その上で論文は中央銀行に対し、気候変動による被害を緩和する上で、自らの潜在的影響力を増すよう求めている。そのため、中央銀行は自らの役割を拡大し、気候変動問題の軽減を後押しする、より広範な社会経済的変化の推進役となるよう提言している。
こうした目的に役立つ行動の例として、中央銀行は予防的措置として、持続可能な金融という価値観や理念を支持し、長期的利益を重視する投資の推進を後押しすべきだと論文は述べている。また、国際的な通貨・金融当局のあいだで、環境問題に関する協力関係をさらに強化することもできるはずだとしている。
さらに、低炭素経済への移行を支援するために、中央銀行は財政政策においてもより大きな役割を果たすよう努めるべきだと、論文は提言している。
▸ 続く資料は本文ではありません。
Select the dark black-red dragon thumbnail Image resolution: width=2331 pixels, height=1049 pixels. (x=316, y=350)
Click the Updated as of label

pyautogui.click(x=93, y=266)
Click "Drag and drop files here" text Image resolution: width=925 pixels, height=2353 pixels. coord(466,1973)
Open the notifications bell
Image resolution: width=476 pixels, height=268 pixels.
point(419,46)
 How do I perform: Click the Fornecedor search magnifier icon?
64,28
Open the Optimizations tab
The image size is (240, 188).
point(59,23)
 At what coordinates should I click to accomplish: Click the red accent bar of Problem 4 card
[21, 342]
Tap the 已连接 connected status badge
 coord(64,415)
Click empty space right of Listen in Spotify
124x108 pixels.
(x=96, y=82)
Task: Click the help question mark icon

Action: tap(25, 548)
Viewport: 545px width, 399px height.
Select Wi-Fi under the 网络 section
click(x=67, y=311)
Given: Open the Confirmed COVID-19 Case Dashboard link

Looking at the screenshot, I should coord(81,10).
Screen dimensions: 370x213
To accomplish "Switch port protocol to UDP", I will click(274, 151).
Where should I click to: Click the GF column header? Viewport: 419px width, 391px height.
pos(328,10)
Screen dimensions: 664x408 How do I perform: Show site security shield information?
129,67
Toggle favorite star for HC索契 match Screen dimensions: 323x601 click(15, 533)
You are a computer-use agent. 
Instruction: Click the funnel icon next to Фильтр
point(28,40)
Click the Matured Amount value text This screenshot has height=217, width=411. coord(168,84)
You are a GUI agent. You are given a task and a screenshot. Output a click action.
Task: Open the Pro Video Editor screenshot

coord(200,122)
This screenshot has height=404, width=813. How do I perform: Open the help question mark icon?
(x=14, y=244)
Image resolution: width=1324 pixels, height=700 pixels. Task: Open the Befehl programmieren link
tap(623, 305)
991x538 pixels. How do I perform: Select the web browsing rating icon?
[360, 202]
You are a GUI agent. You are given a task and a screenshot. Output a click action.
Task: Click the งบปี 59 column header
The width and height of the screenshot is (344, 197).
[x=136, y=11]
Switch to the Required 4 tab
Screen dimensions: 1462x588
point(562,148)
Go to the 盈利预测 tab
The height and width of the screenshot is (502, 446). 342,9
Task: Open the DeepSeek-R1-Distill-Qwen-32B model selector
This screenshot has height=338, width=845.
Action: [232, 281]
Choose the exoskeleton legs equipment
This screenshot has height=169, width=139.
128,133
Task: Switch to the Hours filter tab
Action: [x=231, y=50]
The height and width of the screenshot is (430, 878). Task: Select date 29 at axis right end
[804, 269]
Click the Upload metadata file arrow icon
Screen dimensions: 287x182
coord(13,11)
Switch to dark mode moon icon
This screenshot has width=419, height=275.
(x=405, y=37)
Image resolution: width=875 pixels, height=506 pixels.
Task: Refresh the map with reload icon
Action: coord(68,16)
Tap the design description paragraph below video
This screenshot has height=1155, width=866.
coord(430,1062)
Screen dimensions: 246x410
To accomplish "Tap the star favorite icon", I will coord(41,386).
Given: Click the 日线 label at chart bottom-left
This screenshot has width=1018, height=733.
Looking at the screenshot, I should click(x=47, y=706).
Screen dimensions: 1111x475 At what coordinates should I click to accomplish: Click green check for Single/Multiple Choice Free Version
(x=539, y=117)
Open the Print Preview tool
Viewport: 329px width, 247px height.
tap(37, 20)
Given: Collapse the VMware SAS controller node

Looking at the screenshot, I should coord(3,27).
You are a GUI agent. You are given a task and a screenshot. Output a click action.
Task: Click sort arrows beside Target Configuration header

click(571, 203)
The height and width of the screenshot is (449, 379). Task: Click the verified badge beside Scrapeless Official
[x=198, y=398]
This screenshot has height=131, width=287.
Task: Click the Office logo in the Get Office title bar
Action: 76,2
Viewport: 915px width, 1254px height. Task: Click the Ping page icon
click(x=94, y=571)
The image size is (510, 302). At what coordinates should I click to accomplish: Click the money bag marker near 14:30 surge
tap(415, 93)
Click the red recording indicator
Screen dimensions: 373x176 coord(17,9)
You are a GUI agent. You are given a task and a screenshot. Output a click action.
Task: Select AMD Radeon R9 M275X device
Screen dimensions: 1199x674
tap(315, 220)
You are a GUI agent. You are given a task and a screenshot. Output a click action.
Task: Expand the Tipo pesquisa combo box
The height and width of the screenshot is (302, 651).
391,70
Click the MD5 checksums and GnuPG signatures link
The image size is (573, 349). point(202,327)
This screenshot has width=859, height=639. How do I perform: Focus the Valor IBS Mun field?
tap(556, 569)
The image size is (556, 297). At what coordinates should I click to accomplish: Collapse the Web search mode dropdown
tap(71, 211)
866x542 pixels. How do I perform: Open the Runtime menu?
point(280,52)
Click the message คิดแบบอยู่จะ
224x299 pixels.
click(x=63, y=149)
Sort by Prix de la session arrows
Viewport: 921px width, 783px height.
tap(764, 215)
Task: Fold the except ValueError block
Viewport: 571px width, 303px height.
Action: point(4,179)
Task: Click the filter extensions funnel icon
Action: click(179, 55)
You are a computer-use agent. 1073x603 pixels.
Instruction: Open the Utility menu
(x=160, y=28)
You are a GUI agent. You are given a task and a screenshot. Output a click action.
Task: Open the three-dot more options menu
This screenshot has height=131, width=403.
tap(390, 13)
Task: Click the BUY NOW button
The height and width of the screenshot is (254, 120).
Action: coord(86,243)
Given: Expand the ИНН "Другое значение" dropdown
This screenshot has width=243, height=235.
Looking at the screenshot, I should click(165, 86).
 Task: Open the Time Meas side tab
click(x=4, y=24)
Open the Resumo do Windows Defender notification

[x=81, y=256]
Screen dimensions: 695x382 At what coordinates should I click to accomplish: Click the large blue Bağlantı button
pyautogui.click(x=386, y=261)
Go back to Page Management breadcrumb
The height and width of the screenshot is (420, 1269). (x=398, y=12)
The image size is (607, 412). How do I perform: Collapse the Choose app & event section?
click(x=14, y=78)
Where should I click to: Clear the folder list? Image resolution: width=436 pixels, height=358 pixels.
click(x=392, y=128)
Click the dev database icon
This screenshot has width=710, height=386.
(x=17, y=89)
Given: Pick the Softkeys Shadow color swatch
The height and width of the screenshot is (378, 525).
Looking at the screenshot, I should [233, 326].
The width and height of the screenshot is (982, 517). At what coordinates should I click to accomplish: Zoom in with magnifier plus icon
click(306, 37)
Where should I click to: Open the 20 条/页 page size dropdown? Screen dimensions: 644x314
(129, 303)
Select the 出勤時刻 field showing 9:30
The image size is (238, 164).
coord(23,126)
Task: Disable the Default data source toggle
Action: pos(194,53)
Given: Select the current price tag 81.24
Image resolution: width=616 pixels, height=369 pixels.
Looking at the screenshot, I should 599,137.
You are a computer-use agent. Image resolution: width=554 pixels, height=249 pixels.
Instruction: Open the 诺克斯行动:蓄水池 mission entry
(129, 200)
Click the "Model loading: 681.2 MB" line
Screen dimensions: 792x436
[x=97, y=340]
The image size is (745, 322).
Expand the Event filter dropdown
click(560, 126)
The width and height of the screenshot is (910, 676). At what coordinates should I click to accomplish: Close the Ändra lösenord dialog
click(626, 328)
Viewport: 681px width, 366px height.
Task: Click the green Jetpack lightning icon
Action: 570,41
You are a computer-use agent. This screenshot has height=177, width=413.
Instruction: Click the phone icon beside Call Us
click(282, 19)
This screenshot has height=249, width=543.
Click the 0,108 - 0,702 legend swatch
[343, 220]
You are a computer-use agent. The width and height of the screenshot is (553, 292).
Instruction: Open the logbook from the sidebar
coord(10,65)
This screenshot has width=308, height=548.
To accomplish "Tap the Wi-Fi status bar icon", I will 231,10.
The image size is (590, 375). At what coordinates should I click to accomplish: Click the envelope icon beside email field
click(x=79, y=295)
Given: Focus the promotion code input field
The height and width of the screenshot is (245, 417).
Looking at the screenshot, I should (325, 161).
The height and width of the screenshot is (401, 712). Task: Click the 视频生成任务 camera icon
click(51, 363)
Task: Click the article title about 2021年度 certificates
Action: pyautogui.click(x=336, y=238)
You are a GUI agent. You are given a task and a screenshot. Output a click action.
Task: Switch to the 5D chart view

BISの総支配人を務めるアグスティン・カルステンス(Agustin Carstens)はこの論文の序文で、各国の中央銀行に向けて、以下の3点を呼びかけている。
適切なストレステストを通じて、気候に関係するリスクの監視を実施すること。気候に関係するリスク評価を強化するための新しい手法を開発すること。そして、各国の年金基金に、環境・社会・ガバナンス(英語の頭文字を取ってESGと呼ばれる)基準を導入することだ。
カルステンスはさらに中央銀行に対し、将来的な金融の安定性リスクを評価するため、炭素集約度に関するエクスポージャー(リスク資産の割合)の開示に関して、金融セクターと緊密に連携を取るよう促している。